Largely at the expense of trivializing everything accomplished by direct action at that time, Berg has consistently portrayed Radical Leftism as a perverse form of inverted dandyism inextricably detached from the experiential bases it wishes to reform (Fig. 5).

Fig. 5

For Berg, the actions of the Left target the experiences of poverty and oppression associated with his own childhood - experiences of which Roger Kaputnik and the 'newly arrived' middle class strove to keep their children ignorant. For Berg, a Left consisting solely of middle class hippy teens must therefore be operating on faulty information unfounded in experience. While such a synopsis is offensive in its inability to consider a basis of social action beyond middle class experience, it is consistent with Berg's desire to place the critic within the subject of critique, coupled with a 'blindness of vision' executed in his own prioritization of middle class ideals.

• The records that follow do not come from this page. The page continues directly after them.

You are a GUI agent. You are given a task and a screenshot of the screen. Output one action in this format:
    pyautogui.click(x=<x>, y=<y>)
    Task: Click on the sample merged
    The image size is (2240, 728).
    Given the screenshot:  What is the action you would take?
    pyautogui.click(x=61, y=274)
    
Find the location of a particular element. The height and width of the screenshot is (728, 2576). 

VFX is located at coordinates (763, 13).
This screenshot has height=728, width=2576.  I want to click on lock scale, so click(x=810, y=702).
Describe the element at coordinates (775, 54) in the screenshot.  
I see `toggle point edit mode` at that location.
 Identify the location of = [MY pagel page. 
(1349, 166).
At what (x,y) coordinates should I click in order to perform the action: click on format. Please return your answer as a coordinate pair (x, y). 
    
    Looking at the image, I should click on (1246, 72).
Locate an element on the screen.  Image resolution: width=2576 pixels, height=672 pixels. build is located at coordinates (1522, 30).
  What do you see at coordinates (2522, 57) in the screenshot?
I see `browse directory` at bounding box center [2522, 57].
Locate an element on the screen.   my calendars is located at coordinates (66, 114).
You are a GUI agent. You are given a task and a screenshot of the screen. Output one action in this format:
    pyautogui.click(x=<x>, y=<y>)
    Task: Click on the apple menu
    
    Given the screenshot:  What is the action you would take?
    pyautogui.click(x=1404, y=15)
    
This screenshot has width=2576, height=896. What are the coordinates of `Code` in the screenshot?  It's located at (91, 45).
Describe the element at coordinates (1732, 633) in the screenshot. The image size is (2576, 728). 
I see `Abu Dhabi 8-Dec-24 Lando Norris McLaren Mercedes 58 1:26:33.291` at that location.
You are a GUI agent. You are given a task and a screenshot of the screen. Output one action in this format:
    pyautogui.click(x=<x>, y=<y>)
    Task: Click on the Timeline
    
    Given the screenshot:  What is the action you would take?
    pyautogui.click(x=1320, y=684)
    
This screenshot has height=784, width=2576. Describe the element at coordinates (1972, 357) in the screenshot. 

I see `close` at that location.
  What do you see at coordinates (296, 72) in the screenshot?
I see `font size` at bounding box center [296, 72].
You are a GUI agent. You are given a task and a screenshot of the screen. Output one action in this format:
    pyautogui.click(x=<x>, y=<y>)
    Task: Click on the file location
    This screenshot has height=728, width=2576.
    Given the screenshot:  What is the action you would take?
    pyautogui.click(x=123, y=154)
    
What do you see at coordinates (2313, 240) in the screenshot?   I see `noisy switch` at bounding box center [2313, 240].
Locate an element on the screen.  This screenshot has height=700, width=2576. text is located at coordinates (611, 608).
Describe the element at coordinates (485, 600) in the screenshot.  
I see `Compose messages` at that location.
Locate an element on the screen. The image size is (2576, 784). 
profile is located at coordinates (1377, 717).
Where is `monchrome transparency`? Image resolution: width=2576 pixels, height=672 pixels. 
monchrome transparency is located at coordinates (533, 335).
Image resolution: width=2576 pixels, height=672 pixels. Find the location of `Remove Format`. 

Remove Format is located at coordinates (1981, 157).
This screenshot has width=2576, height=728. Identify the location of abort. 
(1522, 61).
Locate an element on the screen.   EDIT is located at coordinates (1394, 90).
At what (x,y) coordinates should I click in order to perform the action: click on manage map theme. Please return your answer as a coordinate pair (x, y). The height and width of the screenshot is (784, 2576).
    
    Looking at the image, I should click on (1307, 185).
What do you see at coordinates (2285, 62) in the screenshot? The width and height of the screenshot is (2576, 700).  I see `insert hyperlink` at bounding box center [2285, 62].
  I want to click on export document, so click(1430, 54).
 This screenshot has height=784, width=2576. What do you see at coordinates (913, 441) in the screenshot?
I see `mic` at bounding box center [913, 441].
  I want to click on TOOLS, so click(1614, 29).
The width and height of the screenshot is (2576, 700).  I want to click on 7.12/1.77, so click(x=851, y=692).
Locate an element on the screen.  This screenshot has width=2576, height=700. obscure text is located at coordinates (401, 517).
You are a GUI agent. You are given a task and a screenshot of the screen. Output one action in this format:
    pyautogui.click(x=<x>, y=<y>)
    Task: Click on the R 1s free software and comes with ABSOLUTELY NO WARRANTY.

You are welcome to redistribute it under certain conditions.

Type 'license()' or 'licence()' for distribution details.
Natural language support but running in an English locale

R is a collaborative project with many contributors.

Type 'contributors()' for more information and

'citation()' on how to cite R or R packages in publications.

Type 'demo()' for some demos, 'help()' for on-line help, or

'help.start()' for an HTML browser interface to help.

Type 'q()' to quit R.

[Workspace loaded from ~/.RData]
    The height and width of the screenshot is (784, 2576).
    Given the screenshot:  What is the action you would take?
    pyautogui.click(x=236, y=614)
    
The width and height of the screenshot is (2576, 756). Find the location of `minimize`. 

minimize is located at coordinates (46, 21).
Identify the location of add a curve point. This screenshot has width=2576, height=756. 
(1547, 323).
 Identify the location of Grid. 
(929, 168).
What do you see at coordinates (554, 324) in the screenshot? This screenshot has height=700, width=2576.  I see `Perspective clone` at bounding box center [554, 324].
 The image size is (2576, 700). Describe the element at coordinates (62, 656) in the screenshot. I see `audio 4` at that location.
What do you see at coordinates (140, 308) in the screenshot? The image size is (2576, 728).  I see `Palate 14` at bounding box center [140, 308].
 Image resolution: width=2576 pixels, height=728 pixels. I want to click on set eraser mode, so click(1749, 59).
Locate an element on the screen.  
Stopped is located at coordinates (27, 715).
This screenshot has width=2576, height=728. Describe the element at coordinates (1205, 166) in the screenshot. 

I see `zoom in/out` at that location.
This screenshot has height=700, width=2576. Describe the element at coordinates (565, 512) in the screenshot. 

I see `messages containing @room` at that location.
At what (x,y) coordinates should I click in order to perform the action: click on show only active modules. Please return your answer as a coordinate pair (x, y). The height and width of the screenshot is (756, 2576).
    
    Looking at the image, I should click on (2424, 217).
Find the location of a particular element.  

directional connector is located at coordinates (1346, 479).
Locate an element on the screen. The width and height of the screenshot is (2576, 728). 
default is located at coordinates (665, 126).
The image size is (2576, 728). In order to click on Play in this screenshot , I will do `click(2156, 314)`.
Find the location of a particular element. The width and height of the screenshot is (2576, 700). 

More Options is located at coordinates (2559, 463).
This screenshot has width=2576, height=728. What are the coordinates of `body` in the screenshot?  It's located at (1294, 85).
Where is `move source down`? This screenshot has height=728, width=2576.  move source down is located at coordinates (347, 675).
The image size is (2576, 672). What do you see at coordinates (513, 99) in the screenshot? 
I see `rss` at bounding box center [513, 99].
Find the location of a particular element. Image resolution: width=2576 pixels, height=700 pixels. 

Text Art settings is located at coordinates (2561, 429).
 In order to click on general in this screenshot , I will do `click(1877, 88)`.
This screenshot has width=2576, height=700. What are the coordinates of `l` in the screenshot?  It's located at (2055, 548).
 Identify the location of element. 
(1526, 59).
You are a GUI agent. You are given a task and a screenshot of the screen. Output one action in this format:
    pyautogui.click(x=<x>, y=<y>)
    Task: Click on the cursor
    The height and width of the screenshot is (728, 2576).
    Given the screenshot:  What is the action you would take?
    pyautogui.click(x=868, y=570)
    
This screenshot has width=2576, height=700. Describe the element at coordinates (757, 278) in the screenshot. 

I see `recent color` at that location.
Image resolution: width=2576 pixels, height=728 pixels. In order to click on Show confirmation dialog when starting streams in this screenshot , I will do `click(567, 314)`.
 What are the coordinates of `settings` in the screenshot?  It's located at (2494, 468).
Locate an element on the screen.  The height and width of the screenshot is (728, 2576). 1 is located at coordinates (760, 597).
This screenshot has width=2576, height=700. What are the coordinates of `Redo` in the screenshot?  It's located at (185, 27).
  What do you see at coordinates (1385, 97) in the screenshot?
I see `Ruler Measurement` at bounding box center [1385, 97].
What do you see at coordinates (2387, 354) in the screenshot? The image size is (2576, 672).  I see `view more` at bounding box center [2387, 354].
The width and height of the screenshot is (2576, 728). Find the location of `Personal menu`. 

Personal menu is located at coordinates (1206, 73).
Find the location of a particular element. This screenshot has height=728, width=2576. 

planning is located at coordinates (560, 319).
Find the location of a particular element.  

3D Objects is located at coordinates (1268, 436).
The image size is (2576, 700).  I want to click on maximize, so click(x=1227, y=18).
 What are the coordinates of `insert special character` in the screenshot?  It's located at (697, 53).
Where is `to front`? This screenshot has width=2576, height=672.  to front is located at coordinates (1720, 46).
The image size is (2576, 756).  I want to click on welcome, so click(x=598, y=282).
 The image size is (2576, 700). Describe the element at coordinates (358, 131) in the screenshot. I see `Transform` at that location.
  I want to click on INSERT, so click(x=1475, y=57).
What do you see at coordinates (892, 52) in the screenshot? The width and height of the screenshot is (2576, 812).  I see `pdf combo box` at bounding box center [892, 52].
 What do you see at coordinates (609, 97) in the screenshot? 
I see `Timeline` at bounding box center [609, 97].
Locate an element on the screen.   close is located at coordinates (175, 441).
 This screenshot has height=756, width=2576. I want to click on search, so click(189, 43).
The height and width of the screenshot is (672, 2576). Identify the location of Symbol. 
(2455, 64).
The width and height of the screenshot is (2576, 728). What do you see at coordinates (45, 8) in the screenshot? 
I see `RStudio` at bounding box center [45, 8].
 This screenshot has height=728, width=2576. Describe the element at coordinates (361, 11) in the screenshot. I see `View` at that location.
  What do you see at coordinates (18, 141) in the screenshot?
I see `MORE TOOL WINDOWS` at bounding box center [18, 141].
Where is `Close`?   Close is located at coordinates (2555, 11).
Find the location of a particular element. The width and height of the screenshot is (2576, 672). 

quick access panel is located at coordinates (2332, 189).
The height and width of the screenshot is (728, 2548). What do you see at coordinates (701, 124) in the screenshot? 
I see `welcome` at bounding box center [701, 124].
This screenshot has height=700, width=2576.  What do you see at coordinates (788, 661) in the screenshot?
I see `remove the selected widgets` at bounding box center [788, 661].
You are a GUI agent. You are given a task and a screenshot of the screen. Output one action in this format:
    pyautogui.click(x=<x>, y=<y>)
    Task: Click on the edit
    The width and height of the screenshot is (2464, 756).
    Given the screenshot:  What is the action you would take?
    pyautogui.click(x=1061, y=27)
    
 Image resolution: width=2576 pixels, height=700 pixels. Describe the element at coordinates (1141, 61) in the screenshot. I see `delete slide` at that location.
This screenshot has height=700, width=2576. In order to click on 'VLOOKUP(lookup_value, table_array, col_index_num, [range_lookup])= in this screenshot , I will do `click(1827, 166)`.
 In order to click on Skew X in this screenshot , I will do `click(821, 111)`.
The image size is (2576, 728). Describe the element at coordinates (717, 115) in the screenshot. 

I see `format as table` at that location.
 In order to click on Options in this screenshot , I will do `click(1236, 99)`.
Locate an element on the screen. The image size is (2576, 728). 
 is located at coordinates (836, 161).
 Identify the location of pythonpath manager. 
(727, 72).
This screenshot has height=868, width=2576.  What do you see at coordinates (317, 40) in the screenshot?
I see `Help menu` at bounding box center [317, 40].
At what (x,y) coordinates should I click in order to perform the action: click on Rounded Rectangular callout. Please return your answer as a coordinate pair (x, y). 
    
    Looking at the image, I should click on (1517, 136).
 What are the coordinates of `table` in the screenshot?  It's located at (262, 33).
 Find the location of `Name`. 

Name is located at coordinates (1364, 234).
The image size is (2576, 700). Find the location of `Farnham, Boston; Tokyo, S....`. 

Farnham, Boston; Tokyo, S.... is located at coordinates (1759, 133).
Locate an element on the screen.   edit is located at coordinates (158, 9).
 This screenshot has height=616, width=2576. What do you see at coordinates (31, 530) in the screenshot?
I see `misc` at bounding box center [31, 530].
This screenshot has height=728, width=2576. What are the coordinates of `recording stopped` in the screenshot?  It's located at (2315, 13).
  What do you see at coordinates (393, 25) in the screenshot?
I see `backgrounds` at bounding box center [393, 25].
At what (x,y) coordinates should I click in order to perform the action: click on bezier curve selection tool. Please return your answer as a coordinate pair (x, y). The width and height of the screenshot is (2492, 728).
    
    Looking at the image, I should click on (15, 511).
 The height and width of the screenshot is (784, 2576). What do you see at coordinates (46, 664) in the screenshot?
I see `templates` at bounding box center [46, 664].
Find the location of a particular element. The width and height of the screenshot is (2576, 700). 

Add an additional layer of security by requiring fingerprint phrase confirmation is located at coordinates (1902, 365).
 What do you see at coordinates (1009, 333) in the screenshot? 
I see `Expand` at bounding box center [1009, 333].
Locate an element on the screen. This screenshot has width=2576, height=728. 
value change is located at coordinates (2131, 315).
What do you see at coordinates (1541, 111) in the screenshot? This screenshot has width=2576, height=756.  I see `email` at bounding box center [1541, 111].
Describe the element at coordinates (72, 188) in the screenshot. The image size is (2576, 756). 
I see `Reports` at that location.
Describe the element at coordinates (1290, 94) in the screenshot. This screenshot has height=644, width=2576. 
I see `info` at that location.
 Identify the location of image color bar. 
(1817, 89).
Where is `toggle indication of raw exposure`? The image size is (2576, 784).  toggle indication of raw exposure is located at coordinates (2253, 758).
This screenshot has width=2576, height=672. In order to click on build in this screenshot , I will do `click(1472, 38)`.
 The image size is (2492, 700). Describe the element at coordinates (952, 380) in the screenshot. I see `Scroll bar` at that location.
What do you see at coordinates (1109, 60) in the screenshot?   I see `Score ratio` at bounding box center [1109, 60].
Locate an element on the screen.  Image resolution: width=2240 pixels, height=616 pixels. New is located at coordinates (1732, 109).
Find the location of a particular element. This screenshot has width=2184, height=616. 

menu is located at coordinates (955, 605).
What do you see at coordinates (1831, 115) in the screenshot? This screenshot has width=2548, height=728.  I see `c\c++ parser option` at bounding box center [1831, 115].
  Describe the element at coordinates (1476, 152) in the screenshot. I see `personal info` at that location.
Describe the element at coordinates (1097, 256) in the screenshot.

As a child I found Berg's puzzling interjection of class issues new to my understanding of civil rights issues which had previously existed in the 'classless' bourgeois ideals of the rights of man. And I can't help feeling that in some way it prepared me to address such concerns in my own activism around healthcare issues in the late '80s and early '90s. (Hmm... perhaps that's an admission you could have done without.)


For Berg, the inability to conceptualize direct action is resolved in his Judaic faith, and the religious convention of idly passing one's time in this world until she is called to the next one. I find it no small coincidence that during the late '60s and early '70s, at the precise moment he became fixated with attacking the Hippy Left, Berg was actively lecturing on religious topics at campus events, the transcripts of which were ultimately compiled and published in My Friend God. But within Roger Kaputnik's paranoia remains the fear that the Master Plan may be no more than a trick by The Man, and that a "What me worry?" outlook is not so much an exercise in blind faith as a subjugation to the material (Fig. 6).

Fig. 6

(Images copyright Mad magazine)
Terre Thaemlitz is a producer of theory-laden computer music for such labels as Mille Plateaux (Germany), Daisyworld Discs (Japan), and his own Comatonse Recordings. He has released seven solo albums; two collaborative albums (one with Bill Laswell); numerous 12" singles; as well as remixes for the Golden Palominos, Material and Haruomi Hosono, among others. Thaemlitz' works examine the flaws in sound's contradictory cultural functions as a socializing force and a means of subjective release. In particular, Thaemlitz is concerned with drawing strategic parallels between electroacoustique audio production and anti-essentialist transgenderism. His albums are typically found in large record stores misfiled under "Pop/Rock."